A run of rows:
— begin —
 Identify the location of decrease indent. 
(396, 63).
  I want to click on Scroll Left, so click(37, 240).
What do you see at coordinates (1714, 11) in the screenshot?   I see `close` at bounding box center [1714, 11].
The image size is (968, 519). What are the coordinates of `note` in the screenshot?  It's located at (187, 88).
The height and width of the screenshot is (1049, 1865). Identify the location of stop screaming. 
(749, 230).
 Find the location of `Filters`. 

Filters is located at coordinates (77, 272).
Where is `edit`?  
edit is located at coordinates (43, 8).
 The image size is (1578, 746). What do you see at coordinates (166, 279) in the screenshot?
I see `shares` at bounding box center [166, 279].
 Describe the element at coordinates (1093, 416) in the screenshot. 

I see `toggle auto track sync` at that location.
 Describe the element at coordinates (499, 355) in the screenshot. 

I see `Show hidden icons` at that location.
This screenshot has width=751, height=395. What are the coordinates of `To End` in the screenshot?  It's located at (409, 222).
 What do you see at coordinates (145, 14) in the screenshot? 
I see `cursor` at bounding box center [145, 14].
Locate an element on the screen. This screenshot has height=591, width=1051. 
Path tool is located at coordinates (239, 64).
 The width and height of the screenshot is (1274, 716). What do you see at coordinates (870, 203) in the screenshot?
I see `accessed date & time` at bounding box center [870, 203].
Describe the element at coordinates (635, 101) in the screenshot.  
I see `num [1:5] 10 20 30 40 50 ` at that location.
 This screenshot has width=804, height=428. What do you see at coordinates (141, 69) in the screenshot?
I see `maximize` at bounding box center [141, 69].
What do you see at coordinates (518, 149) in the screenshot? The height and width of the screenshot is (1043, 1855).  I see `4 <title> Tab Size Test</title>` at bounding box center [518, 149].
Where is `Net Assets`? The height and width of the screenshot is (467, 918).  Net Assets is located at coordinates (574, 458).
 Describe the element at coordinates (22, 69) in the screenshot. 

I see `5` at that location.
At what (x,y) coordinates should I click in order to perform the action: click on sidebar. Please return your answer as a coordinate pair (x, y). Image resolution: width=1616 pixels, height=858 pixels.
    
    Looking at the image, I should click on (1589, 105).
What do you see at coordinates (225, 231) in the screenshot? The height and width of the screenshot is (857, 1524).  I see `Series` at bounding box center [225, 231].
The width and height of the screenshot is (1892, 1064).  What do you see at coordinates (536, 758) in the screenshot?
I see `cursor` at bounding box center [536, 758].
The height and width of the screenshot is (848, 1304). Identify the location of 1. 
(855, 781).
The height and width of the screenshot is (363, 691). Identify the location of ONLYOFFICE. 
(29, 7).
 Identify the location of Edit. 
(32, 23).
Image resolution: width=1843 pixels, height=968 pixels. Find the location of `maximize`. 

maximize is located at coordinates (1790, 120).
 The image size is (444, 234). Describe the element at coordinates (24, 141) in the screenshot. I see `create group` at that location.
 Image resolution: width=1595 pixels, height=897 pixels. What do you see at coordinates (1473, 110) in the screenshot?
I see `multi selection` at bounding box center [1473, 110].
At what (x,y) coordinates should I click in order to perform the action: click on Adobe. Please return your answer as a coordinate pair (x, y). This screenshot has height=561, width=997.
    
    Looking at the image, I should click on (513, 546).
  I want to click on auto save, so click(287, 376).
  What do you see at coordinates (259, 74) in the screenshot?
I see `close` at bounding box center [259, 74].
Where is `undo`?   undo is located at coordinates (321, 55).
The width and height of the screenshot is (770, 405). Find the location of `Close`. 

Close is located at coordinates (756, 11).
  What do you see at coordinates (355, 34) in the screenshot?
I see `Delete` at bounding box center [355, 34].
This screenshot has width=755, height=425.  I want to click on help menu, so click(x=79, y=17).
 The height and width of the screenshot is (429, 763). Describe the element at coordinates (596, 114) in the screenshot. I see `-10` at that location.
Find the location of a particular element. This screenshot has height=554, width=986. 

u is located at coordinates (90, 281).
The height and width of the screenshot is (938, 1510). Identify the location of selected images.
— end —
SHORT EXERCISE: Recast the part of the rows that opens with the line containing "The width and height of the screenshot is (770, 405)." and closes with the line containing "center [355, 34]." as a Markdown table with the columns Number and Line. Give one numbered line per table row and leave out blank lines.

TASK OUTPUT:
| Number | Line |
|---|---|
| 1 | The width and height of the screenshot is (770, 405). Find the location of `Close`.  |
| 2 | Close is located at coordinates (756, 11). |
| 3 |   What do you see at coordinates (355, 34) in the screenshot? |
| 4 | I see `Delete` at bounding box center [355, 34]. |